The experience of architecture is a tactile amalgam of the senses. Our understanding of the way human consciousness organizes space and is organized by it has continually evolved. Most recently this evolution may be witnessed through a study of the nineteenth century's focus on perceptual empiricism, the development of theories concerning the perceptual dynamics of a body's position in relation to its surrounding architecture, and the realization of the essentially inseparable aspects of speed and spatiality. This understanding both forms and informs the initial organizing principles which influence the way I operate as an architect and the way I interact with architecture as an experiencing subject.
August Schmarsow's theories of space-sense, in challenging the previous historically dominant notion of form in architecture, were important but failed to include the understanding that vision is not only scientifically, but also culturally determined (171). Ornament and movement are the two primary precepts under which this discussion takes form. The phenomenological aspect, as detailed by Husserl's studies into the essences of perception and consciousness, has enlarged sensational knowledge, and this has been further enlarged by current modes of modern architecture and design (42).
Contemporary architecture can only be effectual in the exemplification of the artist's spirit when theories of mass, surface, and plan are considered within the larger conversation about contemporary culture and aesthetic ideology. For the late nineteenth century, the reification of architecture was a revelation in spatial practice: the invention of the movie camera and trains provided the embodied subject with new possibilities for perception. The greater regular variance of possibilities and speeds of movement through space have made it necessary to consider the qualitative changes that technology has brought to bear on the abstract imagination of space/time from which an architect operates.

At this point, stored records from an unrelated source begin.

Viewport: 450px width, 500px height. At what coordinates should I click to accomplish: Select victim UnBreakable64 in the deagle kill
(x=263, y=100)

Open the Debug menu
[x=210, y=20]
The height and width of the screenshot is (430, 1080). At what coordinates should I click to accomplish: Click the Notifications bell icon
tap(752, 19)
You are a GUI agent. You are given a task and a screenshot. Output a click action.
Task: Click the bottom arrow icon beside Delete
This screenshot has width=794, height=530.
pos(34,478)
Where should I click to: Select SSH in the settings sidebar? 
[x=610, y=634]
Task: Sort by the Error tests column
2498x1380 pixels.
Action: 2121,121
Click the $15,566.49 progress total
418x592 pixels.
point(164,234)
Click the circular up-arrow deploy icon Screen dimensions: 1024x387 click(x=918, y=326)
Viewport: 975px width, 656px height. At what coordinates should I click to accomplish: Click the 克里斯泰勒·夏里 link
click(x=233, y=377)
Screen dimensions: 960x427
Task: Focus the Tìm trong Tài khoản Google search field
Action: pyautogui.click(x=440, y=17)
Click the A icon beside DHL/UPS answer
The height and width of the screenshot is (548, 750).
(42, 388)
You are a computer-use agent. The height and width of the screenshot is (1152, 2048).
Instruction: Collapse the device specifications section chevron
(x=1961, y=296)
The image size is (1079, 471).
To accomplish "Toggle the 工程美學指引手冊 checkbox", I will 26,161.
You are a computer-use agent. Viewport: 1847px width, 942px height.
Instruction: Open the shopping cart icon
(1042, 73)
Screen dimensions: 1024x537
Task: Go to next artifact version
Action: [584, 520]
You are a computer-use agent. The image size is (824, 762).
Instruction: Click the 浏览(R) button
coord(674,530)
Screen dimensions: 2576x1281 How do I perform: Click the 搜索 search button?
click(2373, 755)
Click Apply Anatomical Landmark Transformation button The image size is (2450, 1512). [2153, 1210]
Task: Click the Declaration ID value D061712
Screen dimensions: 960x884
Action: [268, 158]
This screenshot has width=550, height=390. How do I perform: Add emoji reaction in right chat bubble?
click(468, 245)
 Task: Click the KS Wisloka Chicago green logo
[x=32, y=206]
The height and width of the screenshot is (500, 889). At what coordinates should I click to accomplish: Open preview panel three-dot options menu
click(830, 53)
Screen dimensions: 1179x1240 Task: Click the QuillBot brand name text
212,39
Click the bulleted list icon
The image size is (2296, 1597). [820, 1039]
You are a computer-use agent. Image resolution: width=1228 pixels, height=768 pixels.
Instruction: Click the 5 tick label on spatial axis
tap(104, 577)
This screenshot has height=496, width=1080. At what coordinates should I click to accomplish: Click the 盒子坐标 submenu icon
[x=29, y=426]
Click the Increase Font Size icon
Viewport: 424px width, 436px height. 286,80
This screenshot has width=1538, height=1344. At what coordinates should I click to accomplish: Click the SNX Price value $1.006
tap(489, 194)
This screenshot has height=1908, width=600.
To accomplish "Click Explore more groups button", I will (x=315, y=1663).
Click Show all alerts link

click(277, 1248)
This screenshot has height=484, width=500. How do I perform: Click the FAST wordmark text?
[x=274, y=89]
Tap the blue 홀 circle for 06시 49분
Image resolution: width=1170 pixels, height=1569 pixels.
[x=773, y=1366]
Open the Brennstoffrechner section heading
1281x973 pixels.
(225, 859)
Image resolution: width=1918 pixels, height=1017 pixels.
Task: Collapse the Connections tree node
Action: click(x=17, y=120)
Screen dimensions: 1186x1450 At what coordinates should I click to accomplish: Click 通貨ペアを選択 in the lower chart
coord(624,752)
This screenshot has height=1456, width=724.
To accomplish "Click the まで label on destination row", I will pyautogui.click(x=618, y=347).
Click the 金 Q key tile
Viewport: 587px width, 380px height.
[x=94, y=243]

Though ornament has been simultaneously embraced and derided in many foundational works on the theories of architecture, its involvement within theories of movement reaches an expansive, interrelated and unavoidable argument: each is, on its own, an important consideration, but an incomplete one. Considering motion without ornament treats the inevitability of surface as a kind of homogeneous “render” while considering the surface without render neglects the very fundamentals of the actual experience of moving through space. It is at this intersection of ornament and motion that I locate the next architectural revolution.
To reconnect the experience of architecture with the physical world, the world which in phenomenology always already exists, necessitates the sublimation of layperson, engineer, and artist within the single multiplicity of a licensed architect's body and mind.
The perceptual bond is a referral system between the artwork, its creator and its observer. In terms of movement, ornament and surface become realized only to the extent that an observer gives them consideration. Engaging with the world begins the process of reflection. What one feels when moving through space is inextricably linked to what one sees.
Architecture is, ultimately, a physical practice, not an abstract explanation or analysis. Artistic consciousness is a process of apperception. It is both the search for and the development of the awareness of personal memory and cultural experience that allows an architect to tap into the vast cultural cache of knowledge to produce a work that resonates with its public. We must not ignore tradition, but urge ourselves in the direction of new lines of sensory experience, to develop the kinetic extension of bodily impulses into the space itself, so that our minds and senses can be broadened, and not limited, by experience.
Works Cited
Husserl, Edmund, and William Ralph Boyce Gibson. Ideas: General Introduction to Pure Phenomenology, London: G. Allen & Unwin, 1931. Print.
Schmarsow, August and Roy Malcolm Porter. The Essence of Architecture: August Schmarsow's Theory of Space. Philadelphia: University of Pennsylvania, 2005. Print.